What have we gained from that war? In the most Machiavellian, cynical assessment, what did we gain? Not a damn thing that I can tell. We're persona non-grata (:the Neo-cons can relate) we lost influence, lost and ain't getting oil contracts. We've lost influence with Iran. So please, tell what the benefit of that war was.
Also, you failed to mention the fall of a town in Libya to pro-Ghaddafy troops. It seems that "victory" was a bit premature as well.
Actually Turkey seems to have come off better than Iran in the entire mess so it's not entirely bad, just far less good than any American would have hoped for.
Someone did benefit but it wasn't us!
Although we gained nothing in the Iraq war, someone did. That someone of course was Israel. Iraq has been completely destroyed and will not be a threat to Israel in the near future. Forget about all the pain and suffering this caused in the process to us and mostly Iraq.
Machiavelli would have been very proud of the neocons. The neocons constructed a false flag with the Bin Laden/Iraq connection to take out Israel's enemy. The great beneficiary of this plan was always Israel.
This is not the last target of the neocons, just watch the news or read more articles for attacking Iran.
An American Machiavelli wouldn't feel proud of the Iraq War. I would suppose an American Machiavellian strategist would want that US policies benefit the US. But the Iraq War sole beneficiaries - Iran, Turkey or arguably Israel - are all foreign. The Iraq War cost the US dearly in every aspect - economic (along with the tax cuts, the war was one of the factors behind the US debt swelling, whilst most of the world during the period was reducing government debts); military (the US came out as the victor against Saddam, but it has failed to impose a conclusive defeat on the Islamist forces that arose after Saddam went down); diplomatic (more than ever before countries felt more comfortable in confronting the US; the US was publicly told off by the French and the Germans, who at the end felt vindicated as the US failed to find any WMDs); and strategic (the US defeated an enemy, Saddam, but instead of making a friendly nation out of Iraq, the country has instead fallen under the influence of another enemy, Iran, which has emerged as a regional power precisely because Saddam is no longer there to counterbalance its power).
Moreover, I would dispute that Israel has benefited from the Iraq War.
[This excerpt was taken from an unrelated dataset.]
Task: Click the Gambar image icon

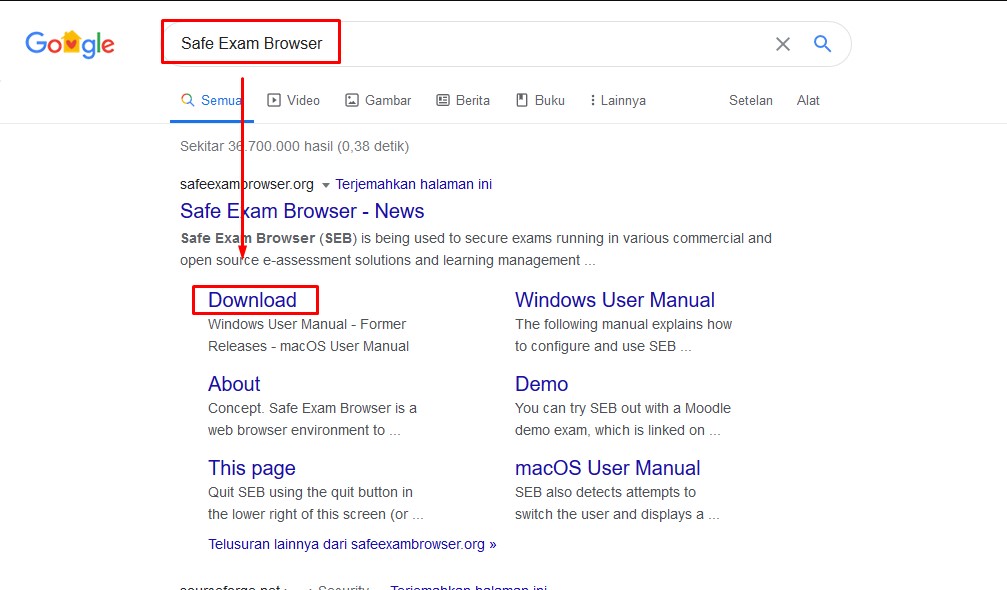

For starters, it's arguable whether Saddam, in his last years, was indeed a threat to the militarily powerful Israelis. Moreover, after his fall, Iran emerged, strongly championing Palestinian rights - more than any Arab country except Saddam's Iraq had done before -, offering support to Hamas, and in the process rallying the support of many common Arabs. Iran is much more of a problem than was Saddam's Iraq.
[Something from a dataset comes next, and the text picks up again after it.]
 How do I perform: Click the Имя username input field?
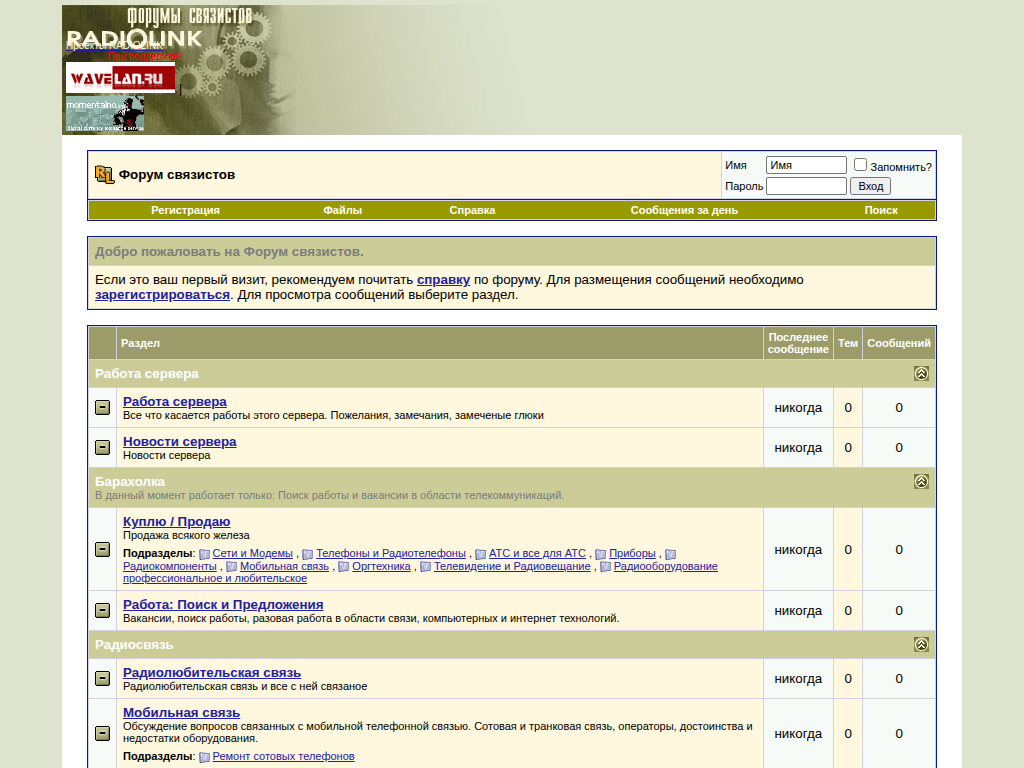pyautogui.click(x=806, y=165)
Where did I say an "American Machiavelli"? I didn't! An "Israeli Machiavelli" or an "Israeli firster Machiavelli" would be correct to your statement. You don't remember the Skud missles that Iraq launched into Israel? I think that was a threat! The point I was making is the threat is now removed.
The neocons (which are part of the Israeli Lobby) and "Israeli Firsters" pushed for the Iraq war and they got it! It didn't turn out the way they thought but they got it.
You said your Machiavelli would be proud of the neocons. Thus I assumed, and with reason, that he would share the neocons' goals. And their main goal was to re-assert US global influence by means of unilateralism and militarism -- not to serve Israel; the neocons are only incidentally pro-Israel. Since their project backfired, since US influence has actually *decayed* on account of its unilateralism, I don't know why anyone who shared the neocons' views would be proud of their "accomplishments".
As for the Iraqi threat, at the time of the US-led invasion there was no danger of Iraq-Israel clashes or reason to assume they would be fighting again soon.
Will the cows in the pasture ever lift their heads from the grass and listen to the melodious music played by of Mr. Walt's words? Can they even hear the music of his words and stop chewing the grass that's in their mouths?
Can you be a neoconservative and be correct?
Neoconservatism. Combining the worst of realism and liberalism. Fortunately, as the U.S descends to something more like 'first among equals' in the future there probably won't be much room for them in political debate.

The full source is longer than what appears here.